■ **Directive**
Copy the following records line for line, with no changes.

- Opening Delimiter -

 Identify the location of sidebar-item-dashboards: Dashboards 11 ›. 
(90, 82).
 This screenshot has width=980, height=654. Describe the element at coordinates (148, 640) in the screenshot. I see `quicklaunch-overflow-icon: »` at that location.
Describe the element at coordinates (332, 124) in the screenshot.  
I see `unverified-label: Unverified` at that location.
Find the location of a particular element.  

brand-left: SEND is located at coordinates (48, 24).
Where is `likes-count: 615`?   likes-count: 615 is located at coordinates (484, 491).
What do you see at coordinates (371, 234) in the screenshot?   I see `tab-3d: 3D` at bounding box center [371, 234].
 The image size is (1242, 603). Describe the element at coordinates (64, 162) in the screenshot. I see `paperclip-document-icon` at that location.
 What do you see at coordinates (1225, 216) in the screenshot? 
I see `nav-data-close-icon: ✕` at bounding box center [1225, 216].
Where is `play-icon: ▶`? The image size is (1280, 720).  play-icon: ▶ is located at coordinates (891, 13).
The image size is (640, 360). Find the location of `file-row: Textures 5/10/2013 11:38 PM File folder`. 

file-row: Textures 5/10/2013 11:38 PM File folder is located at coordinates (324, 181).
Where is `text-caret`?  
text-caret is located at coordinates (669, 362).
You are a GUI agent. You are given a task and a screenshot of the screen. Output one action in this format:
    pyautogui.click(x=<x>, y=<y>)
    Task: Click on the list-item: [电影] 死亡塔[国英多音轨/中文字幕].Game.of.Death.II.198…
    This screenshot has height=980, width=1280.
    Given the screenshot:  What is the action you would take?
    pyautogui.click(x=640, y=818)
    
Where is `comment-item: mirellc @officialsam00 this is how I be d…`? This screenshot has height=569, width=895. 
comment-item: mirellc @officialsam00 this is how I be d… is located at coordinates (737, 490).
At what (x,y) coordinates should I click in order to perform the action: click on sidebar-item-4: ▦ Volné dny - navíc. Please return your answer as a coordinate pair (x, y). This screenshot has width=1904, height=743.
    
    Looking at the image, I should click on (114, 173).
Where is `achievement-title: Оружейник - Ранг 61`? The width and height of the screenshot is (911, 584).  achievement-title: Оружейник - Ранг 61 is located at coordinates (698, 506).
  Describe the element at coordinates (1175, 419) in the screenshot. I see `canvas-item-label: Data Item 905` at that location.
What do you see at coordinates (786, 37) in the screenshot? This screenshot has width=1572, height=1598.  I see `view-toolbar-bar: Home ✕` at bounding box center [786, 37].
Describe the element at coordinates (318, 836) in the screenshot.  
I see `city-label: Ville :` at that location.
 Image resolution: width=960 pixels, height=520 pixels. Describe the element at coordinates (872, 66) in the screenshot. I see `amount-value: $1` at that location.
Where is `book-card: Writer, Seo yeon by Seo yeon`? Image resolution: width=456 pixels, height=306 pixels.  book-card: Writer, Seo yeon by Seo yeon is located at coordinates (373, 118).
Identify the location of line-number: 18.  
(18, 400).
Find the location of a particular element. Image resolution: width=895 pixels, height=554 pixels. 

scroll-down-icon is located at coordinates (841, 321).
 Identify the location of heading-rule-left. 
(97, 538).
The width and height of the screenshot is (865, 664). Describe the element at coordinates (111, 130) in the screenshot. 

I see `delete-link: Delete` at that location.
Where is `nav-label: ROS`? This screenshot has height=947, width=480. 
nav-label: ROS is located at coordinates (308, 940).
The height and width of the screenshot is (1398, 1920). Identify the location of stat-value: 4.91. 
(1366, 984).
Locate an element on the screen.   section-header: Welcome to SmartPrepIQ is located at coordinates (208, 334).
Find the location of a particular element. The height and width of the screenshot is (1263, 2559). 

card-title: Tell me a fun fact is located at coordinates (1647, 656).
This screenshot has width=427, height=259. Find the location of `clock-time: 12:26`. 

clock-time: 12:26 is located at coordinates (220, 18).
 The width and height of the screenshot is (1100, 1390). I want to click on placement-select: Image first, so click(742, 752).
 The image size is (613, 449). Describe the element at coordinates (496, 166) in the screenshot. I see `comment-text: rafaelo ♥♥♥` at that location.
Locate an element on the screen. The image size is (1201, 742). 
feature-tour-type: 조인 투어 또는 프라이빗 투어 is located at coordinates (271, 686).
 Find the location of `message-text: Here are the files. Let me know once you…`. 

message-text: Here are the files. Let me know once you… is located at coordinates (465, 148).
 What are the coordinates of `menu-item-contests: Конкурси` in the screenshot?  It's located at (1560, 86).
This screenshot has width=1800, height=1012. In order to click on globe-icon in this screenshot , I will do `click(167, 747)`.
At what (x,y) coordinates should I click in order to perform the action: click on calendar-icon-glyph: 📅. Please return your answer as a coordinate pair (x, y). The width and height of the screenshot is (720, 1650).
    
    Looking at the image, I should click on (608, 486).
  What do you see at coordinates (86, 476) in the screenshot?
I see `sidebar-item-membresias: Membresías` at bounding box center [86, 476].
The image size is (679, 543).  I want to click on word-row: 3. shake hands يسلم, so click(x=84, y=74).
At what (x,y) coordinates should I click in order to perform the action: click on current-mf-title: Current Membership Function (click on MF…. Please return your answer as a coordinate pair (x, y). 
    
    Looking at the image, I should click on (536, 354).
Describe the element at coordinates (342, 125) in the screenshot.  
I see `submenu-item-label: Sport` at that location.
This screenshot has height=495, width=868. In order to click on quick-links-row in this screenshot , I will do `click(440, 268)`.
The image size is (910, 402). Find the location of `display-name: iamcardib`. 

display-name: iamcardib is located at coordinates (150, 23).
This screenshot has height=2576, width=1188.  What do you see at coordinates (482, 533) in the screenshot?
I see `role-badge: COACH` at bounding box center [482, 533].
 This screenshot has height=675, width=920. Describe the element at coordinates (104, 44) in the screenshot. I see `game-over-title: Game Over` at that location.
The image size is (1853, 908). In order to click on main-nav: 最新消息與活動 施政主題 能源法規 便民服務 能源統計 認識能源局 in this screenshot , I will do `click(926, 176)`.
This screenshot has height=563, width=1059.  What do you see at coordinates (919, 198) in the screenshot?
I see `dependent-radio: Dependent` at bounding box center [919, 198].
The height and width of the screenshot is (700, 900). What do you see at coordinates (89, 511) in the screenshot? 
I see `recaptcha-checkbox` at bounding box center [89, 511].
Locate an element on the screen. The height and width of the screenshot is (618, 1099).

- Closing Delimiter -

■ **Result for this task**
 Identify the location of sidebar-item-dashboards: Dashboards 11 ›. 
(90, 82).
 This screenshot has width=980, height=654. Describe the element at coordinates (148, 640) in the screenshot. I see `quicklaunch-overflow-icon: »` at that location.
Describe the element at coordinates (332, 124) in the screenshot.  
I see `unverified-label: Unverified` at that location.
Find the location of a particular element.  

brand-left: SEND is located at coordinates (48, 24).
Where is `likes-count: 615`?   likes-count: 615 is located at coordinates (484, 491).
What do you see at coordinates (371, 234) in the screenshot?   I see `tab-3d: 3D` at bounding box center [371, 234].
 The image size is (1242, 603). Describe the element at coordinates (64, 162) in the screenshot. I see `paperclip-document-icon` at that location.
 What do you see at coordinates (1225, 216) in the screenshot? 
I see `nav-data-close-icon: ✕` at bounding box center [1225, 216].
Where is `play-icon: ▶`? The image size is (1280, 720).  play-icon: ▶ is located at coordinates (891, 13).
The image size is (640, 360). Find the location of `file-row: Textures 5/10/2013 11:38 PM File folder`. 

file-row: Textures 5/10/2013 11:38 PM File folder is located at coordinates (324, 181).
Where is `text-caret`?  
text-caret is located at coordinates (669, 362).
You are a GUI agent. You are given a task and a screenshot of the screen. Output one action in this format:
    pyautogui.click(x=<x>, y=<y>)
    Task: Click on the list-item: [电影] 死亡塔[国英多音轨/中文字幕].Game.of.Death.II.198…
    This screenshot has height=980, width=1280.
    Given the screenshot:  What is the action you would take?
    pyautogui.click(x=640, y=818)
    
Where is `comment-item: mirellc @officialsam00 this is how I be d…`? This screenshot has height=569, width=895. 
comment-item: mirellc @officialsam00 this is how I be d… is located at coordinates (737, 490).
At what (x,y) coordinates should I click in order to perform the action: click on sidebar-item-4: ▦ Volné dny - navíc. Please return your answer as a coordinate pair (x, y). This screenshot has width=1904, height=743.
    
    Looking at the image, I should click on (114, 173).
Where is `achievement-title: Оружейник - Ранг 61`? The width and height of the screenshot is (911, 584).  achievement-title: Оружейник - Ранг 61 is located at coordinates (698, 506).
  Describe the element at coordinates (1175, 419) in the screenshot. I see `canvas-item-label: Data Item 905` at that location.
What do you see at coordinates (786, 37) in the screenshot? This screenshot has width=1572, height=1598.  I see `view-toolbar-bar: Home ✕` at bounding box center [786, 37].
Describe the element at coordinates (318, 836) in the screenshot.  
I see `city-label: Ville :` at that location.
 Image resolution: width=960 pixels, height=520 pixels. Describe the element at coordinates (872, 66) in the screenshot. I see `amount-value: $1` at that location.
Where is `book-card: Writer, Seo yeon by Seo yeon`? Image resolution: width=456 pixels, height=306 pixels.  book-card: Writer, Seo yeon by Seo yeon is located at coordinates (373, 118).
Identify the location of line-number: 18.  
(18, 400).
Find the location of a particular element. Image resolution: width=895 pixels, height=554 pixels. 

scroll-down-icon is located at coordinates (841, 321).
 Identify the location of heading-rule-left. 
(97, 538).
The width and height of the screenshot is (865, 664). Describe the element at coordinates (111, 130) in the screenshot. 

I see `delete-link: Delete` at that location.
Where is `nav-label: ROS`? This screenshot has height=947, width=480. 
nav-label: ROS is located at coordinates (308, 940).
The height and width of the screenshot is (1398, 1920). Identify the location of stat-value: 4.91. 
(1366, 984).
Locate an element on the screen.   section-header: Welcome to SmartPrepIQ is located at coordinates (208, 334).
Find the location of a particular element. The height and width of the screenshot is (1263, 2559). 

card-title: Tell me a fun fact is located at coordinates (1647, 656).
This screenshot has width=427, height=259. Find the location of `clock-time: 12:26`. 

clock-time: 12:26 is located at coordinates (220, 18).
 The width and height of the screenshot is (1100, 1390). I want to click on placement-select: Image first, so click(742, 752).
 The image size is (613, 449). Describe the element at coordinates (496, 166) in the screenshot. I see `comment-text: rafaelo ♥♥♥` at that location.
Locate an element on the screen. The image size is (1201, 742). 
feature-tour-type: 조인 투어 또는 프라이빗 투어 is located at coordinates (271, 686).
 Find the location of `message-text: Here are the files. Let me know once you…`. 

message-text: Here are the files. Let me know once you… is located at coordinates (465, 148).
 What are the coordinates of `menu-item-contests: Конкурси` in the screenshot?  It's located at (1560, 86).
This screenshot has width=1800, height=1012. In order to click on globe-icon in this screenshot , I will do `click(167, 747)`.
At what (x,y) coordinates should I click in order to perform the action: click on calendar-icon-glyph: 📅. Please return your answer as a coordinate pair (x, y). The width and height of the screenshot is (720, 1650).
    
    Looking at the image, I should click on (608, 486).
  What do you see at coordinates (86, 476) in the screenshot?
I see `sidebar-item-membresias: Membresías` at bounding box center [86, 476].
The image size is (679, 543).  I want to click on word-row: 3. shake hands يسلم, so click(x=84, y=74).
At what (x,y) coordinates should I click in order to perform the action: click on current-mf-title: Current Membership Function (click on MF…. Please return your answer as a coordinate pair (x, y). 
    
    Looking at the image, I should click on (536, 354).
Describe the element at coordinates (342, 125) in the screenshot.  
I see `submenu-item-label: Sport` at that location.
This screenshot has height=495, width=868. In order to click on quick-links-row in this screenshot , I will do `click(440, 268)`.
The image size is (910, 402). Find the location of `display-name: iamcardib`. 

display-name: iamcardib is located at coordinates (150, 23).
This screenshot has height=2576, width=1188.  What do you see at coordinates (482, 533) in the screenshot?
I see `role-badge: COACH` at bounding box center [482, 533].
 This screenshot has height=675, width=920. Describe the element at coordinates (104, 44) in the screenshot. I see `game-over-title: Game Over` at that location.
The image size is (1853, 908). In order to click on main-nav: 最新消息與活動 施政主題 能源法規 便民服務 能源統計 認識能源局 in this screenshot , I will do `click(926, 176)`.
This screenshot has height=563, width=1059.  What do you see at coordinates (919, 198) in the screenshot?
I see `dependent-radio: Dependent` at bounding box center [919, 198].
The height and width of the screenshot is (700, 900). What do you see at coordinates (89, 511) in the screenshot? 
I see `recaptcha-checkbox` at bounding box center [89, 511].
Locate an element on the screen. The height and width of the screenshot is (618, 1099).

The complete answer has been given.